Radiation Therapy’s Effects on the Head, Neck, Chest, and Abdomen - dummies

Radiation Therapy’s Effects on the Head, Neck, Chest, and Abdomen

By Sarah Densmore

If you’re receiving radiation to fight cancer in your neck, you may develop trouble swallowing. If you’re radiation is targeting an abdominal tumor, you may have to fight bouts of diarrhea.

There are different types of radiation therapy. Some are administered from the outside and some are implanted inside the body. Also, the radioactive chemicals used can vary according to the treatment. Be sure to ask your doctor what type of side effects you can expect from your particular type of radiation therapy.

Because radiation therapy involves focusing strong beams of radioactive energy directly on the cancerous tumor and not throughout the body, most side effects occur in the immediate area where the radiation was directed.

Side effects of radiation on the head and neck

Radiation targeted to your head and neck can cause a host of difficulties inside your mouth and throat. These include: dryness, sores, decaying teeth, jaw pain, infections, throat pain, and difficulty swallowing. Although most mouth problems resolve when treatment ends, dry mouth and gum and teeth problems may become life long.

Eat soft, moist foods that are easier to swallow, such as mashed potatoes, oatmeal, gelatin, and protein drinks. Drink through a straw. Don’t eat hot, crunchy, salty, or acidic foods which can irritate your mouth and throat. Abstain from alcohol and all forms of tobacco.

Avoid dental floss, stiff toothbrushes, toothpicks, and forks. These can cut your gums.

Even if your jaw doesn’t hurt, you still need to keep it limber. Open and close your mouth as wide as you can several times a day.

Tell your doctor if you’re experiencing mouth, throat, or jaw pain. She may be able to prescribe pain killers and special gels that will coat your throat.

Side effects of radiation on the chest and breasts

If you receive radiation in your chest, it may affect your esophagus, causing you to experience difficulty swallowing. If so, you’ll need to adopt some to the meal-time behaviors mentioned earlier in this article.

Radiation therapy can also contract your airways, leaving you coughing and trying to catch your breath. Tell your doctor if this occurs. She may be able to prescribe steroids to relieve the problem.

Radiation following a lumpectomy or mastectomy can leave your breasts sore and swollen. The swelling and pain should subside after treatment. In the interim, going without a bra is the best option. If you can’t, be sure and choose a soft bra without under wires. If the swelling becomes chronic (a condition called lymphedema), talk with your doctor about employing physical therapy and compression bandages to combat the problem.

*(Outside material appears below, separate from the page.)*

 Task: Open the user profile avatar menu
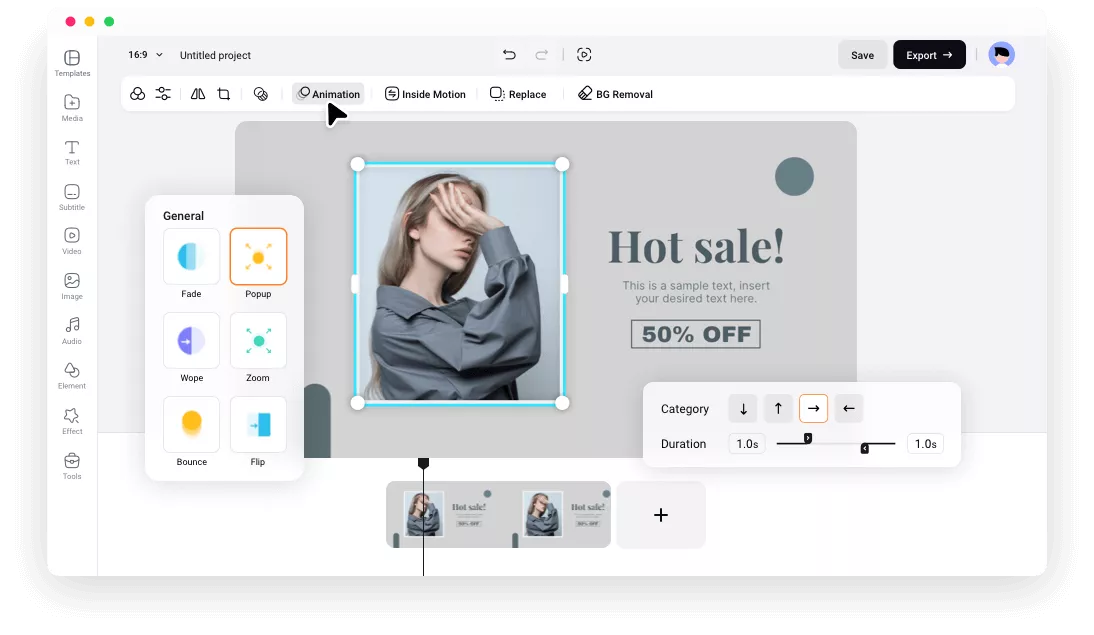point(1001,55)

Side effects of radiation on the abdomen

Radiation therapy in your lower torso may cause diarrhea, nausea, vomiting, and frequent urination.

If diarrhea is a problem, avoid foods that will exacerbate the problem. Stay away from high fiber foods like whole grains and raw fruits and vegetables. You might also find milk and coffee irritate your digestive tract. Drink more fluids and liquid foods so your diarrhea doesn’t cause you to become dehydrated.

Diarrhea can cause you to lose that all-important mineral potassium. Not having enough will cause you to experience everything from muscle cramps to an irregular heartbeat. If your doctor approves, take a potassium supplement or eat foods high in potassium, including bananas, potatoes, and peaches.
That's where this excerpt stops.